Keywords: CD38; S3I-1757; STAT3; multiple myeloma; nanoparticle.

Figure 1

The synthesis of CD38-S3I-NP. (A) Chemical reactions of the anti-CD38 conjugation to PEO-b-PBCL, the building block of our nanoparticles (NP). The final product was mixed with S3I-NP to generate CD38-S3I-NP. (B) The release of S3I-1757 from S3I-NP or CD38-S3I-NP in vitro. The percentage of S3I-1757 released was calculated by the lost amount of S3I-1757 compared to the initial total amount of S3I-1757. The error bar represents the standard deviation from a triplicate experiment; * p < 0.05, via Student’s t-test.

Figure 2

Flow cytometry analysis of the Cy5.5-positive cell population 4 h after treatment of Cy5.5-NP or Cy5.5-CD38-NP. Anti-CD38-conjugated NP exhibits improved cellular uptake of NP by multiple myeloma (MM) cells. Cy5.5 was chemically conjugated to the core of NP. The gated area was defined using the cells without NP treatment. The representative dot plot from a triplicate experiment is shown. The error values represent the standard deviation from the triplicate experiment. A non-MM cell line, SupM2, was included for comparison. The fold change in cell uptake was calculated by dividing the percentage of Cy5.5-positive cells with Cy5.5-CD38-NP treatment by that with Cy5.5-NP treatment. The error bar represents standard deviation from a triplicate experiment; * p < 0.05, via Student’s t-test.

Figure 3

CD38-S3I-NP induces cytotoxicity and inhibits STAT3 activity in MM cells. (A) U266 and RPMI8226 cells were then treated with S3I-NP, CD38-S3I-NP, or S3I-NP with free CD38 antibody at a concentration which is equivalent to CD38-S3I-NP (1.4 mg/mL) with the presence of IL6 (2 ng/mL) for 24 and 48 h. Cell viability was measured using a 3-(4,5-dimethylthiazol-2-yl)-5-(3-carboxymethoxyphenyl)-2-(4-sulfophenyl)-2H-tetrazolium (MTS) cell viability assay in triplicate; * p < 0.05, via Student’s t-test. (B) Western blot analysis of STAT3 and pSTAT3 levels in U266 and RPMI8226 cells treated with S3I-NP or CD38-S3I-NP with the presence of IL6 (2 ng/mL) for 24 h. β-actin was blotted as a loading control.

• [Work to complete]:
a - Summarize the figure captions in two sentences.
b - Quote the figure captions from "CD38-S3I-NP induces cytotoxicity" to "a loading control.", inclusive.

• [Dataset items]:
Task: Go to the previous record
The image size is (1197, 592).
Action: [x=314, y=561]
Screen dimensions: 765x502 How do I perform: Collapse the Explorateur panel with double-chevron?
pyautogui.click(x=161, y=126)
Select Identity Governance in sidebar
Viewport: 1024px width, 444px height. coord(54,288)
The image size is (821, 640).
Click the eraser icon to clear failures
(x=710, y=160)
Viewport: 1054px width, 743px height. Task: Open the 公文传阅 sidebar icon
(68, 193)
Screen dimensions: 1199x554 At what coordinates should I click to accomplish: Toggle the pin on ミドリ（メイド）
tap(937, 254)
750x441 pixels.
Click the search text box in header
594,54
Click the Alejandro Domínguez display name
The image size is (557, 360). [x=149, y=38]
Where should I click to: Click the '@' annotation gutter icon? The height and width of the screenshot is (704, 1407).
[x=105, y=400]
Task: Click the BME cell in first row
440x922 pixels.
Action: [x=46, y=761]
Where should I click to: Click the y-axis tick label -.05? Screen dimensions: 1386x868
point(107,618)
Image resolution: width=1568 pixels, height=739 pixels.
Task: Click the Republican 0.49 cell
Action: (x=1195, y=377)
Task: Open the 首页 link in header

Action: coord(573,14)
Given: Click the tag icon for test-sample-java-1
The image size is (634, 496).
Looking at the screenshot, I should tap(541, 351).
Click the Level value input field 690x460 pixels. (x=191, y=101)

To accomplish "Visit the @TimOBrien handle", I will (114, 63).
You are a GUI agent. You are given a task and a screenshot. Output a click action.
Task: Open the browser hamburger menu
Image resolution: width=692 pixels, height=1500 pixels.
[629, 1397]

• [Outputs by task]:
a - The figure captions describe how CD38-S3I-NP was synthesized by conjugating anti-CD38 to PEO-b-PBCL and mixing the product with S3I-NP, and they show the in vitro release of S3I-1757 from the nanoparticles. They also report that anti-CD38-conjugated nanoparticles showed improved uptake by multiple myeloma cells, and that CD38-S3I-NP induces cytotoxicity and inhibits STAT3 activity in MM cells.

b -
CD38-S3I-NP induces cytotoxicity and inhibits STAT3 activity in MM cells. (A) U266 and RPMI8226 cells were then treated with S3I-NP, CD38-S3I-NP, or S3I-NP with free CD38 antibody at a concentration which is equivalent to CD38-S3I-NP (1.4 mg/mL) with the presence of IL6 (2 ng/mL) for 24 and 48 h. Cell viability was measured using a 3-(4,5-dimethylthiazol-2-yl)-5-(3-carboxymethoxyphenyl)-2-(4-sulfophenyl)-2H-tetrazolium (MTS) cell viability assay in triplicate; * p < 0.05, via Student’s t-test. (B) Western blot analysis of STAT3 and pSTAT3 levels in U266 and RPMI8226 cells treated with S3I-NP or CD38-S3I-NP with the presence of IL6 (2 ng/mL) for 24 h. β-actin was blotted as a loading control.